Here you’ll find some of Rome’s very best restaurants, hotels, parks and museums; the National Etruscan Museum of Villa Giulia and the Museo Civico di Zoologia being the most famous.

Parioli in Rome – by LPLT – Wikimedia Commons

It’s a slow paced area and a great place for travelers with children to stay; Parioli is surrounded by parks and playgrounds. When you need to get into the city center you can catch any of the metros in under a few minutes.

Parioli is also within close proximity to some great swimming spots in Rome; a lifesaver in the summer.

5. Tridente in Rome

If this is your first time in Rome, then exploring Tridente at some point or another is inevitable. The neighborhood is made up of three main roads that span north from the Piazza del Popolo. Attractions here include the famous Spanish Steps and Trevi Fountain.

If you want to feel like you’ve left home and been dropped on your head in the most Roman of all Roman neighborhoods, then Tridente is the place. This is a historic area and it is saturated with tourism pretty much all hours of the day.

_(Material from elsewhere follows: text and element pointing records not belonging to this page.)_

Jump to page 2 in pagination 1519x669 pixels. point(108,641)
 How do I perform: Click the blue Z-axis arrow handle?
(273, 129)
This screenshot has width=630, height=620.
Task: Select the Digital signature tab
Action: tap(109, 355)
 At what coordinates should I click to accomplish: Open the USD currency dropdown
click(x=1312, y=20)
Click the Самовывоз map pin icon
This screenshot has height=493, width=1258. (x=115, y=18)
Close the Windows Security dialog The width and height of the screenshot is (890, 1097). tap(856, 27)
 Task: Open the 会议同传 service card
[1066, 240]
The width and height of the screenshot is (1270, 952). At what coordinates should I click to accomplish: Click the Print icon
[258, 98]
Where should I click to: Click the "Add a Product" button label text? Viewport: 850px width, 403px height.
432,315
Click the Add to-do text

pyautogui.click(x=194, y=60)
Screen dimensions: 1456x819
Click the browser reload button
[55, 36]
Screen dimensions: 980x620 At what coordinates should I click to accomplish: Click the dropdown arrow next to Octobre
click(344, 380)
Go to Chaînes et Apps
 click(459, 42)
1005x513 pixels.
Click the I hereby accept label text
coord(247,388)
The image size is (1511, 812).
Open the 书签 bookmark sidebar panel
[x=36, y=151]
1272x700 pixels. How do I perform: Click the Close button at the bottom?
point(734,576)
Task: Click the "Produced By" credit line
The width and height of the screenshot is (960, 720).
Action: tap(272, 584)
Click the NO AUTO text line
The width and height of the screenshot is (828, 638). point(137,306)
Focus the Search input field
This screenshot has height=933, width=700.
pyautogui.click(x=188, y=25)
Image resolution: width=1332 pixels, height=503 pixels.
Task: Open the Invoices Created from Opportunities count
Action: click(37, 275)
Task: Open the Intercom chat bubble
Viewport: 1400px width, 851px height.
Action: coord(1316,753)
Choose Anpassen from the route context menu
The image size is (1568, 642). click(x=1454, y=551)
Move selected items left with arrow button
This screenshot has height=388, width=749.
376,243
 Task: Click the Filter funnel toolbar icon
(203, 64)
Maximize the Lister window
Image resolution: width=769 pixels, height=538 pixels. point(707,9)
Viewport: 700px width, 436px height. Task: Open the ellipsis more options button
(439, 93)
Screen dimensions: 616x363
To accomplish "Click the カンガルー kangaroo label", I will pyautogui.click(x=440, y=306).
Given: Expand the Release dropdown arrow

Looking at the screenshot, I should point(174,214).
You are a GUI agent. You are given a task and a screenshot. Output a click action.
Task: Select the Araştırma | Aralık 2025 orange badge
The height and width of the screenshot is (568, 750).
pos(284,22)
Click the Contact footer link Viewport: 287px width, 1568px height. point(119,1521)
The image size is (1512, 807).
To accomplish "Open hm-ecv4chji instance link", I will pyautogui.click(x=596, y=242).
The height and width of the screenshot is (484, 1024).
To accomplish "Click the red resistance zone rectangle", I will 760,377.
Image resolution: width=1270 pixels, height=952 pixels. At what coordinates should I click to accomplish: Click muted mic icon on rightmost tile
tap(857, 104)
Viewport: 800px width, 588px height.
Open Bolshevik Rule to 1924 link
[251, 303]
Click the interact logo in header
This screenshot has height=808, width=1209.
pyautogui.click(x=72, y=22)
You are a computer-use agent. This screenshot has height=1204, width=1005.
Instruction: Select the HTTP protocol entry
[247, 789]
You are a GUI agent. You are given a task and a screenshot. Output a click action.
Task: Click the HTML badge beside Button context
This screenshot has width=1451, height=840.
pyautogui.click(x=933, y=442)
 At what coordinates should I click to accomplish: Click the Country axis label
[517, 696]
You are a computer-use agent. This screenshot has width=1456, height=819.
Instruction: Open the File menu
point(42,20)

Tridente – by 2pi.pl – Wikimedia Commons

The energy is tangible; you’ll interact with people from all over the world. There will be times where you’re fighting a crowd just to cross a street, and other times where Italian street music floats through the air while you sip wine at a corner cafe.

It’s a very overwhelming but pleasing part of Rome. A great place for solo travelers or couples looking for a hard and fast Roman experience.